Chat

The absence of chat bothers me

every winter. If one word can get away

like that, I begin doubting everything.

I was trying to get to the library in Fayetteville,

grinding chat under my feet up Dickson street

(trying to get to the real library, not the bar

by the same name), and that was definitely

chat heaped against the snowbank.

Small particles disappear, then it’s easy

to slip, an armload of books skidding

halfway down the block. I remember

the block where I knew all the names: Bauder,

Glenn, Adams, Craig, Stevens. I know

these were right, before they died. Now

all the rooms have been redecorated.

I wonder if I’m okay. I get the entire

Arkansas Highway Department fixed in my mind,

the men finishing their cigarettes, saying,

“Load up that chat, we’re spreading chat

today.” Chat is poured into trucks.

The men have no idea of the circumference

of their world. They think it goes on forever.

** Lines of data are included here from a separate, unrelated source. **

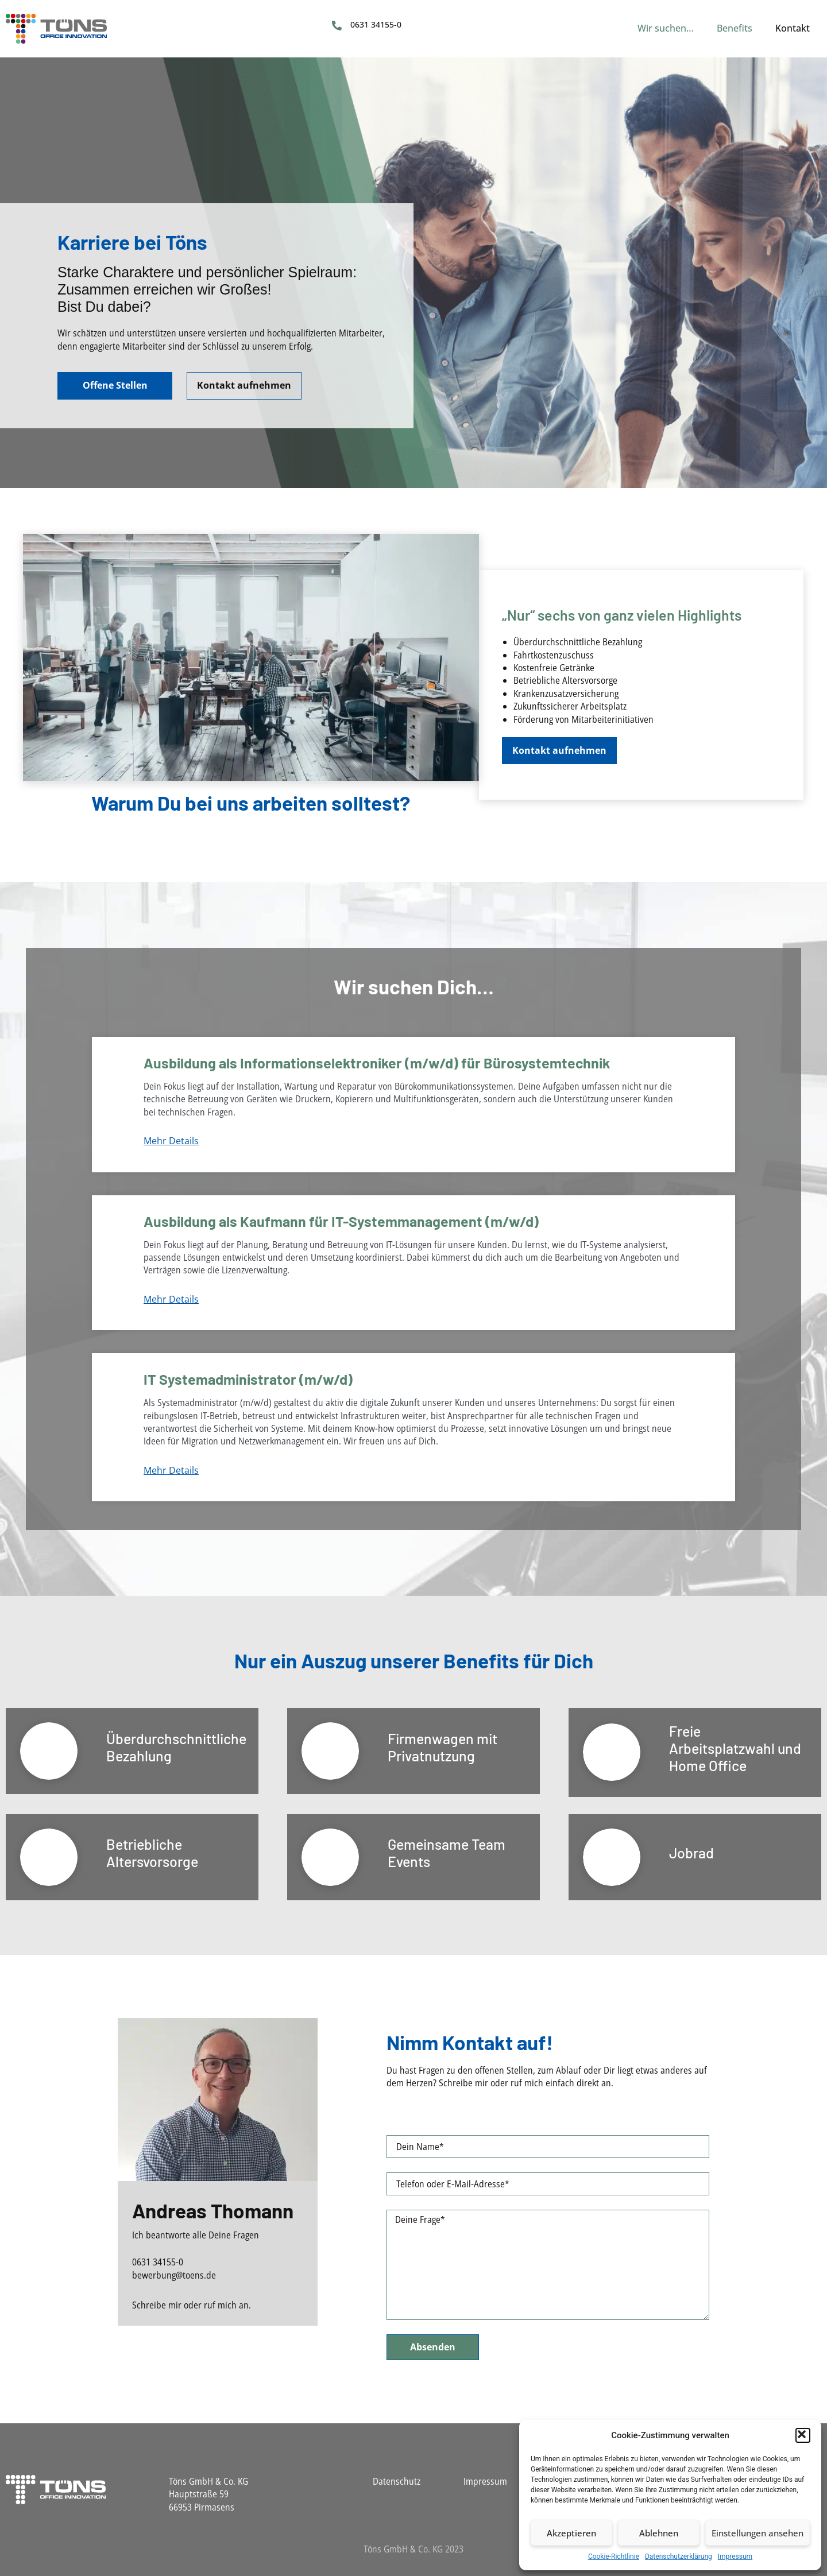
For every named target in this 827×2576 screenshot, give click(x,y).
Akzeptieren (571, 2533)
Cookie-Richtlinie (613, 2556)
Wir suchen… (665, 28)
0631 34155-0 (375, 24)
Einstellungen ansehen (757, 2533)
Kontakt (792, 28)
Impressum (735, 2556)
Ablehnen (658, 2533)
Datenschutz (396, 2481)
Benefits (734, 28)
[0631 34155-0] (337, 25)
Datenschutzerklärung (678, 2556)
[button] (803, 2435)
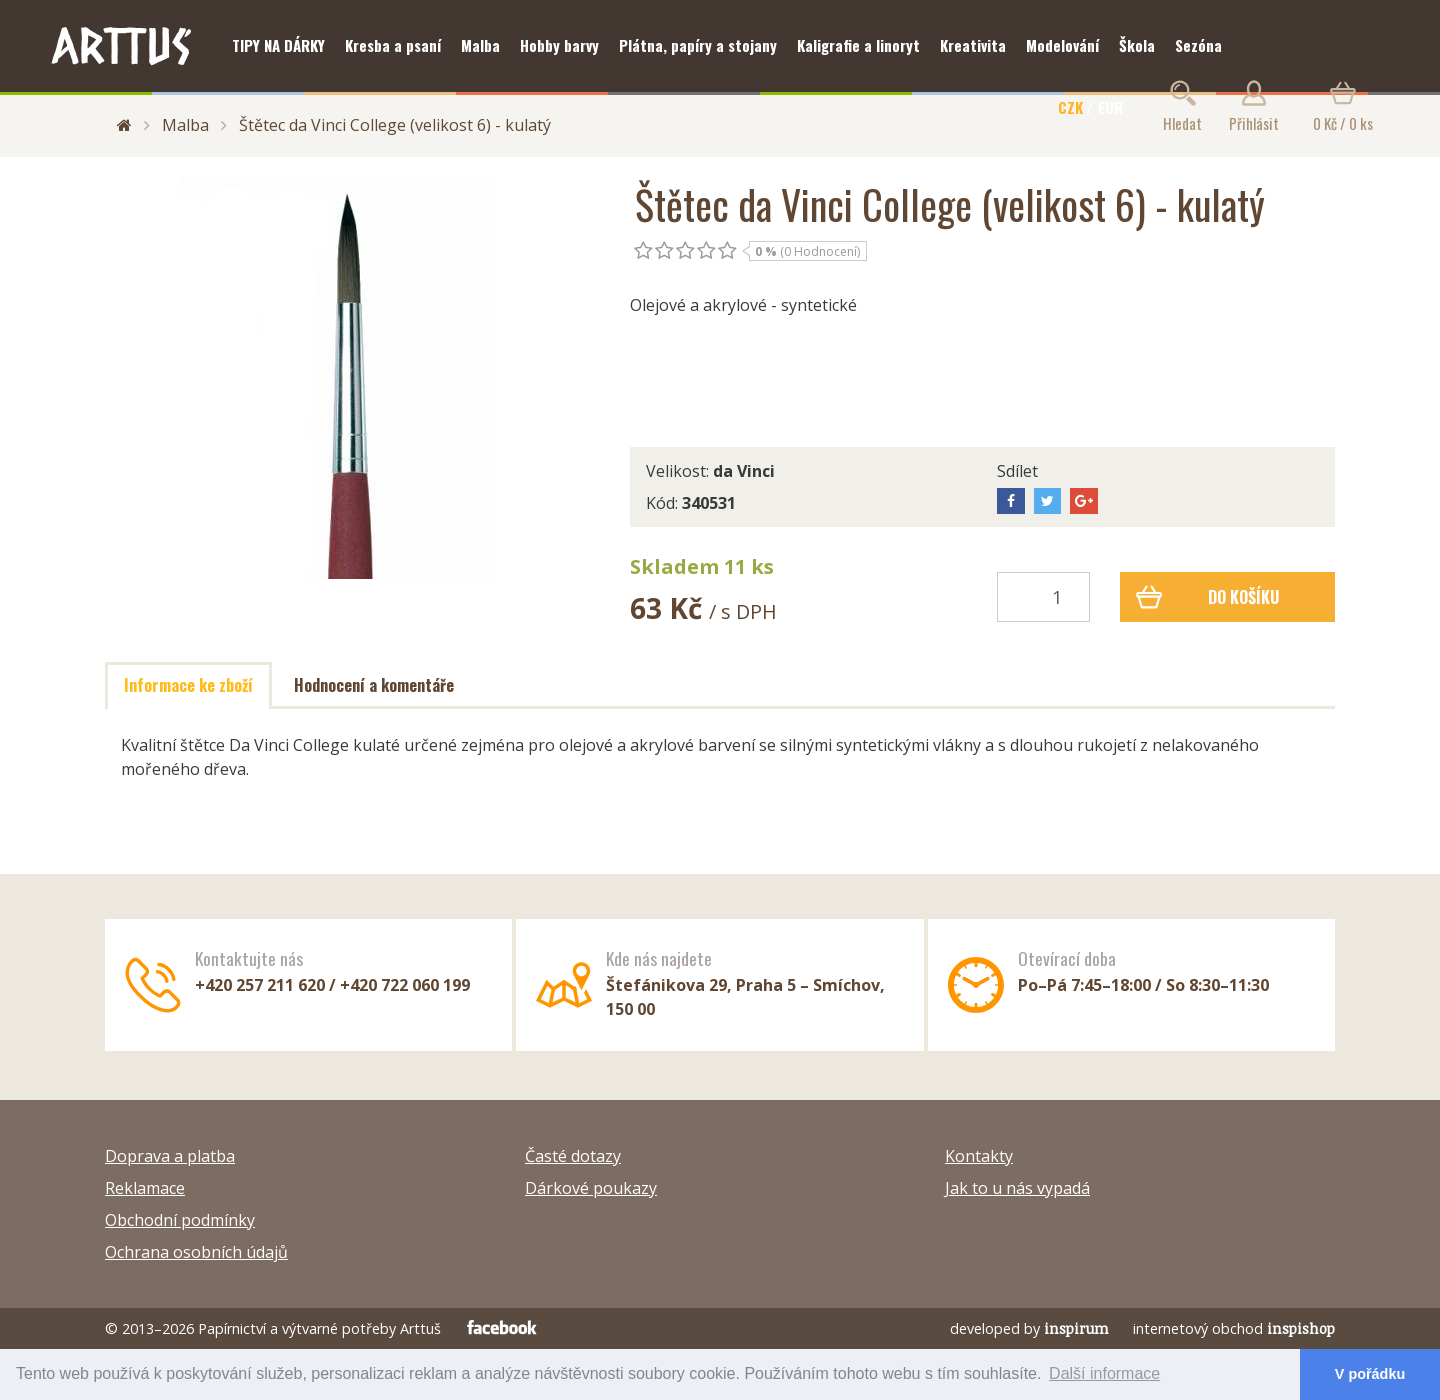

I say chat to the people I know here.

They’ve never heard of it. Things in my past

might not have happened. My first husband

laid his hard hat on the table. I’m not

sure if I was there. I look up gravel

in the dictionary. I look up chat, which is

only a verb. I feel a little guilty,

filling in where nothing exists. When my

father is talking, I still have to work hard

to get a word in and make it stick.

When my mother is talking,

I have to find a word, put it in her mouth

and let it rattle around so she can make a sound.

I am almost crying, trying to get her to say

anything. I describe the absence the best

I can. A man and a woman are on opposite sides

of the street, calling across. They have had a life

I don’t know, I can’t even hear them, in my car.

Two trucks in front of me are full of chat.

I take it as a sign I should write this.